Avete rinunciato anche al cibo in sala…
Abbiamo deliberatamente eliminato pop corn o altri snack dal nostro cinema. Così come una persona non si sognerebbe mai di sgranocchiare durante un’opera lirica o uno spettacolo teatrale, allo stesso modo pensiamo che non lo debbano fare nemmeno durante un film. Vuol dire rinunciare a molte migliaia di euro di incasso annuo, ma ci rende coerenti con i fini culturali con cui mandiamo avanti questo cinema.

Come avete affrontato invece la rivoluzione dei proiettori digitali?
I proiettori digitali hanno falcidiato le sale già un po’ deboli. Una rivoluzione dettata unicamente dalla grande industria cinematografica mondiale, soprattutto americana. Favorisce i cineplex e il resto, che non fa mercato, può anche sparire. Ha portato sicuramente un bel risparmio per i produttori, non più costretti a fare le copie 35mm. Niente oggi viene più distribuito in 35mm: pochi ce l’hanno fatta ad adattarsi, moltissimi hanno chiuso. Un proiettore digitale costa circa 60mila euro, aggiungendo tutte le attrezzature collaterali e le spese per climatizzare la cabina si arriva tranquillamente a 80mila euro. Per una struttura come la nostra, fatta da 3 piccole salette, sarebbe stata una spesa di 240mila euro. Improponibile per i cinema indipendenti. Agli spettatori in ultimo il digitale non ha portato niente, se non un leggero miglioramento della messa a fuoco, così almeno ci dicono i nostri habitué.

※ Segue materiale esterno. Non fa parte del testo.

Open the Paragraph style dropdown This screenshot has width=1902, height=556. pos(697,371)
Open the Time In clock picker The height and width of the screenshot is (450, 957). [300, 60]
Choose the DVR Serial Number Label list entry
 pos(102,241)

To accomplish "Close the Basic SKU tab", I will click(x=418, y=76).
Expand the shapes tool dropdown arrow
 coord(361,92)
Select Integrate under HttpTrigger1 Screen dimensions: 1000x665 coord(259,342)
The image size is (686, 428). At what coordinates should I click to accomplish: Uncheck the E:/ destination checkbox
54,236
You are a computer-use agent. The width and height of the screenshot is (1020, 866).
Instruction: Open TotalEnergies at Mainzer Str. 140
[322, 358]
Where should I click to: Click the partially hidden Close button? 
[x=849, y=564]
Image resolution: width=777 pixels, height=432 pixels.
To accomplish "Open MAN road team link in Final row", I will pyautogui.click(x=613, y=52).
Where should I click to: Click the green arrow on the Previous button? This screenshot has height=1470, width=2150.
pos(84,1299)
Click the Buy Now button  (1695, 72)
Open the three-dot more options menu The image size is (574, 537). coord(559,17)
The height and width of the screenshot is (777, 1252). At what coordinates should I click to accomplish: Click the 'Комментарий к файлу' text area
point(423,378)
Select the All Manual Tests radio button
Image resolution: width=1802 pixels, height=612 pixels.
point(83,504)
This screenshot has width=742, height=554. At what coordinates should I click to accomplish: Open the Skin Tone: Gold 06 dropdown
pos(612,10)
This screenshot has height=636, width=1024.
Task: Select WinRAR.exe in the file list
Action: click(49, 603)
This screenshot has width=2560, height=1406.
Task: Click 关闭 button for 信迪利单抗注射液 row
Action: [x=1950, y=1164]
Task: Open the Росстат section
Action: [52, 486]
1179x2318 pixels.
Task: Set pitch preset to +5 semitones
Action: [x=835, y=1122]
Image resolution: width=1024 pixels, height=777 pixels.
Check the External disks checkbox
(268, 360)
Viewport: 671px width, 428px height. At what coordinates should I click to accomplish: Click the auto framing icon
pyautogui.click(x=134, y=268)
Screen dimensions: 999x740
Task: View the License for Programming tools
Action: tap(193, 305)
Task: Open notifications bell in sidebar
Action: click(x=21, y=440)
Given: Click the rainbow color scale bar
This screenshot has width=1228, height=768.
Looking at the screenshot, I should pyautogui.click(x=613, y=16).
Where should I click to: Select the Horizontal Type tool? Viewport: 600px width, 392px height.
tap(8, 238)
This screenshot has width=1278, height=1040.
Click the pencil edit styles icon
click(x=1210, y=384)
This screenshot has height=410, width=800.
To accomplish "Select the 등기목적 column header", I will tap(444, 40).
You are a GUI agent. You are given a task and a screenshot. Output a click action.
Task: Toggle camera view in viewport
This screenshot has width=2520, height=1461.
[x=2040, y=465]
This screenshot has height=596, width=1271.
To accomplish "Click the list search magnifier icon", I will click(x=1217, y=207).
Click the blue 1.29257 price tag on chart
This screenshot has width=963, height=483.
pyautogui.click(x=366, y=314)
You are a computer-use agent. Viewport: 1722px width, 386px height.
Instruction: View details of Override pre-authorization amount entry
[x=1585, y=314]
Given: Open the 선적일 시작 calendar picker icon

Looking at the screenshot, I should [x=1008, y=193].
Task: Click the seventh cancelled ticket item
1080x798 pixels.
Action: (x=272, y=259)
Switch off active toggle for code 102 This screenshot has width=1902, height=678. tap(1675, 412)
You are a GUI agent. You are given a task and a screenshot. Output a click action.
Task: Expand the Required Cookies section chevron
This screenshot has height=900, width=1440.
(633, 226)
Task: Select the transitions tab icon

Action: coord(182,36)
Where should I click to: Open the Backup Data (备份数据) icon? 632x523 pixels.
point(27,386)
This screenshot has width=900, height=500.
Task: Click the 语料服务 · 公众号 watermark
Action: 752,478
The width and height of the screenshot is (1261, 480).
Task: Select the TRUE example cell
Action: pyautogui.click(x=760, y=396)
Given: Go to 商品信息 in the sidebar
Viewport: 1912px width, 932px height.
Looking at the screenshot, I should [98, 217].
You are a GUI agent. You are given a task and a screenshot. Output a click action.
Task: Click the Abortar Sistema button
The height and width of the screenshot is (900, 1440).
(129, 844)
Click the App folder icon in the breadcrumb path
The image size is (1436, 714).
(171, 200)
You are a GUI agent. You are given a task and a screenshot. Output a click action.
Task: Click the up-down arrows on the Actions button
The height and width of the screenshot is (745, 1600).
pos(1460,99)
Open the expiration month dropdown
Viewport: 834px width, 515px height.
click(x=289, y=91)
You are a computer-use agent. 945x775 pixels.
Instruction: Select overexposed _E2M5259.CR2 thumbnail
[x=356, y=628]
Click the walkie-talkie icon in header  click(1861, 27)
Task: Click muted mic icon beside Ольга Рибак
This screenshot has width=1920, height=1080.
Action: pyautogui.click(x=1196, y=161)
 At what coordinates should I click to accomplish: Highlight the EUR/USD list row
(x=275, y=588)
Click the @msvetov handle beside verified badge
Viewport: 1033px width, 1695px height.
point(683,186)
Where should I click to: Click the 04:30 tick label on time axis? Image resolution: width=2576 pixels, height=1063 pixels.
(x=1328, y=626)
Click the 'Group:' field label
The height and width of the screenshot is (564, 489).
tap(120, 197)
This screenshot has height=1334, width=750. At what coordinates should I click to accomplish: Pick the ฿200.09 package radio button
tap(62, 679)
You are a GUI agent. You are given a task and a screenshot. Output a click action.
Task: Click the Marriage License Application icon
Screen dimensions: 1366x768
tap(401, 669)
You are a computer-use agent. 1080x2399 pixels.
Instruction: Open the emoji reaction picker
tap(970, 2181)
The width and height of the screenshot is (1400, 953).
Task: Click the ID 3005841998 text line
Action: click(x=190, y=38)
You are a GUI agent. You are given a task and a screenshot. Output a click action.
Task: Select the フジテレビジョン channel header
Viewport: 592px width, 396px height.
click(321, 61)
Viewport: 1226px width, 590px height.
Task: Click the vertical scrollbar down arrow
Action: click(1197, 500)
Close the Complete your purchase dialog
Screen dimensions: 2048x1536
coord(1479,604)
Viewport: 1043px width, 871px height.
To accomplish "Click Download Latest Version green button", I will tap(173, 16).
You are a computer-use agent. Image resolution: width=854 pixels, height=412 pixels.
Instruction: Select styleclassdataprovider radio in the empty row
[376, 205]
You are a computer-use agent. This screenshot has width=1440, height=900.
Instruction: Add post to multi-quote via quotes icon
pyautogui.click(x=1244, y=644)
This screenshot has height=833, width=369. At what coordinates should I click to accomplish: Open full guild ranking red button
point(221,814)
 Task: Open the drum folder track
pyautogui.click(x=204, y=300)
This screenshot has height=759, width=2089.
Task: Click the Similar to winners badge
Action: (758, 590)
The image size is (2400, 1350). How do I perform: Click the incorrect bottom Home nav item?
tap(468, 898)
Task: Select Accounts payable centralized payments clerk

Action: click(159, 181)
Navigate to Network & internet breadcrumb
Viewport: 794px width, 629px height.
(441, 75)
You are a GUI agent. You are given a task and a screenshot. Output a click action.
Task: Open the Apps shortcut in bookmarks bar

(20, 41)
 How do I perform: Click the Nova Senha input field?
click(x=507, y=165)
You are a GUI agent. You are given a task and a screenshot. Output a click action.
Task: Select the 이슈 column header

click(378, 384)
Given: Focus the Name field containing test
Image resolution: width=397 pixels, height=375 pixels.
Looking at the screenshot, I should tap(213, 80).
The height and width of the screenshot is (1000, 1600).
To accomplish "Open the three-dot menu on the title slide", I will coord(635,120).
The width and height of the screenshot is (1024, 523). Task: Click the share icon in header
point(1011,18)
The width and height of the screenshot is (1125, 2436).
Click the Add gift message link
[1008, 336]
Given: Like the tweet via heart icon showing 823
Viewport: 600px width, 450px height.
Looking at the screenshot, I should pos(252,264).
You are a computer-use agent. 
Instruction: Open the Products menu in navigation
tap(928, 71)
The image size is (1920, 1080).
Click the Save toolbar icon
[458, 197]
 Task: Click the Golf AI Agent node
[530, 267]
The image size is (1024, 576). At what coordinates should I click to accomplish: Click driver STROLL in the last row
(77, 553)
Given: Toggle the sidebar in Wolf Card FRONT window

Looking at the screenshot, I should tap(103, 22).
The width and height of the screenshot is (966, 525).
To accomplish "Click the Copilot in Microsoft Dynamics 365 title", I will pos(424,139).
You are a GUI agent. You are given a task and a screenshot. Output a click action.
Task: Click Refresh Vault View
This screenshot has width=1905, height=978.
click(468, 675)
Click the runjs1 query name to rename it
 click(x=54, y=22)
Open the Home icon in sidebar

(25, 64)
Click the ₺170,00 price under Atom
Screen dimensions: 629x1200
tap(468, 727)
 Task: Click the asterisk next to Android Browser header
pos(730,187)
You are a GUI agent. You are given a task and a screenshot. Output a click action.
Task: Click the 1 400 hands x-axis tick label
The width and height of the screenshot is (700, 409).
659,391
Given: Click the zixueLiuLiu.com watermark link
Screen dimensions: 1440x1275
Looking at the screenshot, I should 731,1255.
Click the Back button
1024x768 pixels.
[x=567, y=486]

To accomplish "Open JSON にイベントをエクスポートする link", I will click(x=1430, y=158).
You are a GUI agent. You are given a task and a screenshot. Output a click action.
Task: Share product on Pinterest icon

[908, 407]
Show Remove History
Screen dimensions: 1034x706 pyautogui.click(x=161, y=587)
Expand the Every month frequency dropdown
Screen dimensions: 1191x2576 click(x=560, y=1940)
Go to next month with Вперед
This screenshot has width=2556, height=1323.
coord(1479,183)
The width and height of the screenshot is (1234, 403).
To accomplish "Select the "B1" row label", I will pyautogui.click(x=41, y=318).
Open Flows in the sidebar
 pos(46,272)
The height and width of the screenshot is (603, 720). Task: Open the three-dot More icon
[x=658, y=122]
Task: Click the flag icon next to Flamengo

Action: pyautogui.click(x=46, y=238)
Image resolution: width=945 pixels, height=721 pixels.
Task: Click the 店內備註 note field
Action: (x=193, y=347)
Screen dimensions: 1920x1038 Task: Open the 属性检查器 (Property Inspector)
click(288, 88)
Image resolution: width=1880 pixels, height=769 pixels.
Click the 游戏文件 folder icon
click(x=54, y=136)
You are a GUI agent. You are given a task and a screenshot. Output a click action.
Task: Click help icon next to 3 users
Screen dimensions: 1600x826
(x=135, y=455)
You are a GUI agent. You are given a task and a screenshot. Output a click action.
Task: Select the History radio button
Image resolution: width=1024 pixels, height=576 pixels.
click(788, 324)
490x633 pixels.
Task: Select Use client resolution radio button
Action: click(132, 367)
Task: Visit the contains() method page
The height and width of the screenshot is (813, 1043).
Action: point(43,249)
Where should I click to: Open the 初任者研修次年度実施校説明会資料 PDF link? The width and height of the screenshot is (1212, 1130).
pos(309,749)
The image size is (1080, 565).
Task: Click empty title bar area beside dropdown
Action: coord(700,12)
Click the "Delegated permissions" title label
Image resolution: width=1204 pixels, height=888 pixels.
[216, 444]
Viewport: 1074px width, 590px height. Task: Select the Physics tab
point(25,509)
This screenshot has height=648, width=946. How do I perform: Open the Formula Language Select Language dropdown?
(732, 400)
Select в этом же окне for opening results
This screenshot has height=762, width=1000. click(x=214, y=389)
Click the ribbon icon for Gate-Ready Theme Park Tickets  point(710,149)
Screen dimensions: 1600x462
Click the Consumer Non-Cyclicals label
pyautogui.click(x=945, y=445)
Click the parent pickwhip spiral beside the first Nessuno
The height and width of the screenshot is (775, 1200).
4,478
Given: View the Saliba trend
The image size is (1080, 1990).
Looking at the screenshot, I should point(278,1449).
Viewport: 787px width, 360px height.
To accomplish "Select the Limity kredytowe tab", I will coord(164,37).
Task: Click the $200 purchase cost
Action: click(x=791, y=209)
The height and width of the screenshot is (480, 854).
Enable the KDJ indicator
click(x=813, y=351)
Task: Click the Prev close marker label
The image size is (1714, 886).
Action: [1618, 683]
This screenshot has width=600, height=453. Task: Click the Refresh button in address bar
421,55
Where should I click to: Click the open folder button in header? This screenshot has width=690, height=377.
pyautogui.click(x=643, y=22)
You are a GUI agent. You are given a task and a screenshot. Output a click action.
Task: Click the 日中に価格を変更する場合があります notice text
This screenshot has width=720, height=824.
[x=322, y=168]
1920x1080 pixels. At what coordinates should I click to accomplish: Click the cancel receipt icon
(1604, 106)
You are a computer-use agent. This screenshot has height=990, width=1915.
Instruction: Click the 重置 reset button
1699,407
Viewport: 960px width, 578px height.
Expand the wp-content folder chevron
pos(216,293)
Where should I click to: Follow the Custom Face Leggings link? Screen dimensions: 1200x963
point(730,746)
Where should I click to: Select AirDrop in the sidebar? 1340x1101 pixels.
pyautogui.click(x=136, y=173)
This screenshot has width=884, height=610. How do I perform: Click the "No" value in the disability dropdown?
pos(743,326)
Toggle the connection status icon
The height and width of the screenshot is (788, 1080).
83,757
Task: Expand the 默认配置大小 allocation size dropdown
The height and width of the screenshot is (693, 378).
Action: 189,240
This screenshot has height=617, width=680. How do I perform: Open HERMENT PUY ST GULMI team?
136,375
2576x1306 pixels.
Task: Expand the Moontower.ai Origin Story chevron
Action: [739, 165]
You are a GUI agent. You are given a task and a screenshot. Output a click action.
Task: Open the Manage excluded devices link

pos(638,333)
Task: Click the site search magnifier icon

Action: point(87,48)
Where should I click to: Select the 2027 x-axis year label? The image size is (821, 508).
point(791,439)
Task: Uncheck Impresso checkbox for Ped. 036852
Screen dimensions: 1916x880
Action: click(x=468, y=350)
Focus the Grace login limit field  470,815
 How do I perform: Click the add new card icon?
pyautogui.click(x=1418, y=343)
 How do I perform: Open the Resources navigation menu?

Il futuro del cinema d’essai?
Il futuro è in un rapporto più diretto con gli artisti indipendenti, che girano produzioni a basso budget ma che trovano in sale come la nostra il luogo d’elezione per presentare i loro film. Avere il regista o gli attori o membri del cast presenti fisicamente in sala è un impulso enorme per il pubblico. Quando organizziamo eventi del genere la sala è sempre stracolma. Creare un rapporto così diretto tra pubblico e cast è qualcosa di speciale e noi su questi piccoli eventi in futuro ci baseremo sempre più. Con un’offerta alternativa, proposta al pubblico in maniera attraente, forse le sale indipendenti ce la possono ancora fare. Inseguire i multisala è condannarsi a morte.